Written instruction: Turn the lines below into a numbered list, omitting any blank lines.

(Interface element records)
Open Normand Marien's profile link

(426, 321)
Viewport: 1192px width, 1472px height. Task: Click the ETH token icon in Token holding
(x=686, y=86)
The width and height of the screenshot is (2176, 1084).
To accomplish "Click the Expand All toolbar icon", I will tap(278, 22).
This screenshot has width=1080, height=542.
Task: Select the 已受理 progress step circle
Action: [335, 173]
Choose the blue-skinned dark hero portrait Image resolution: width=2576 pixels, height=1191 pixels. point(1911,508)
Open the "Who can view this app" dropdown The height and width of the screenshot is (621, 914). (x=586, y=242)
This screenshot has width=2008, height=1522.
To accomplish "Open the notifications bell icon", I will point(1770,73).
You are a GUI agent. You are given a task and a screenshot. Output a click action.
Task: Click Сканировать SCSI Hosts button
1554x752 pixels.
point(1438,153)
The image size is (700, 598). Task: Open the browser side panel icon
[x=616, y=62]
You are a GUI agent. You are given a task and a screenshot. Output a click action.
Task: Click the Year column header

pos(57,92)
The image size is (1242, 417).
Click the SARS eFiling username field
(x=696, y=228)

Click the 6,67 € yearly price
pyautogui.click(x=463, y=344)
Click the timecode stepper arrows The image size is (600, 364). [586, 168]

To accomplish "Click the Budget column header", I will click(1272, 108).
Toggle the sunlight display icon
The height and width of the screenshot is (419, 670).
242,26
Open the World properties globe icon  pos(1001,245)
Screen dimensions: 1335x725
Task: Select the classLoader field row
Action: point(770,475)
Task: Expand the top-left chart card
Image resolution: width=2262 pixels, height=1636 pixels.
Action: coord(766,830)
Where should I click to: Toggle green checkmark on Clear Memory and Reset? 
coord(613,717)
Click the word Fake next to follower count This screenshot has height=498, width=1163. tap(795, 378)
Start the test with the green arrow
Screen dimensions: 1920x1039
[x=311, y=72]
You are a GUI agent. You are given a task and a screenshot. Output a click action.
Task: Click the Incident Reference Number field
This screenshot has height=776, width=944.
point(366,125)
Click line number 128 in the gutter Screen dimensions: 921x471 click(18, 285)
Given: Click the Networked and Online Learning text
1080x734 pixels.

Result of this task:
1. Open Normand Marien's profile link
2. (426, 321)
3. Viewport: 1192px width, 1472px height. Task: Click the ETH token icon in Token holding
4. (x=686, y=86)
5. The width and height of the screenshot is (2176, 1084).
6. To accomplish "Click the Expand All toolbar icon", I will tap(278, 22).
7. This screenshot has width=1080, height=542.
8. Task: Select the 已受理 progress step circle
9. Action: [335, 173]
10. Choose the blue-skinned dark hero portrait Image resolution: width=2576 pixels, height=1191 pixels. point(1911,508)
11. Open the "Who can view this app" dropdown The height and width of the screenshot is (621, 914). (x=586, y=242)
12. This screenshot has width=2008, height=1522.
13. To accomplish "Open the notifications bell icon", I will point(1770,73).
14. You are a GUI agent. You are given a task and a screenshot. Output a click action.
15. Task: Click Сканировать SCSI Hosts button
16. 1554x752 pixels.
17. point(1438,153)
18. The image size is (700, 598). Task: Open the browser side panel icon
19. [x=616, y=62]
20. You are a GUI agent. You are given a task and a screenshot. Output a click action.
21. Task: Click the Year column header
22. pos(57,92)
23. The image size is (1242, 417).
24. Click the SARS eFiling username field
25. (x=696, y=228)
26. Click the 6,67 € yearly price
27. pyautogui.click(x=463, y=344)
28. Click the timecode stepper arrows The image size is (600, 364). [586, 168]
29. To accomplish "Click the Budget column header", I will click(1272, 108).
30. Toggle the sunlight display icon
31. The height and width of the screenshot is (419, 670).
32. 242,26
33. Open the World properties globe icon  pos(1001,245)
34. Screen dimensions: 1335x725
35. Task: Select the classLoader field row
36. Action: point(770,475)
37. Task: Expand the top-left chart card
38. Image resolution: width=2262 pixels, height=1636 pixels.
39. Action: coord(766,830)
40. Where should I click to: Toggle green checkmark on Clear Memory and Reset? 
41. coord(613,717)
42. Click the word Fake next to follower count This screenshot has height=498, width=1163. tap(795, 378)
43. Start the test with the green arrow
44. Screen dimensions: 1920x1039
45. [x=311, y=72]
46. You are a GUI agent. You are given a task and a screenshot. Output a click action.
47. Task: Click the Incident Reference Number field
48. This screenshot has height=776, width=944.
49. point(366,125)
50. Click line number 128 in the gutter Screen dimensions: 921x471 click(18, 285)
51. Given: Click the Networked and Online Learning text
52. 1080x734 pixels.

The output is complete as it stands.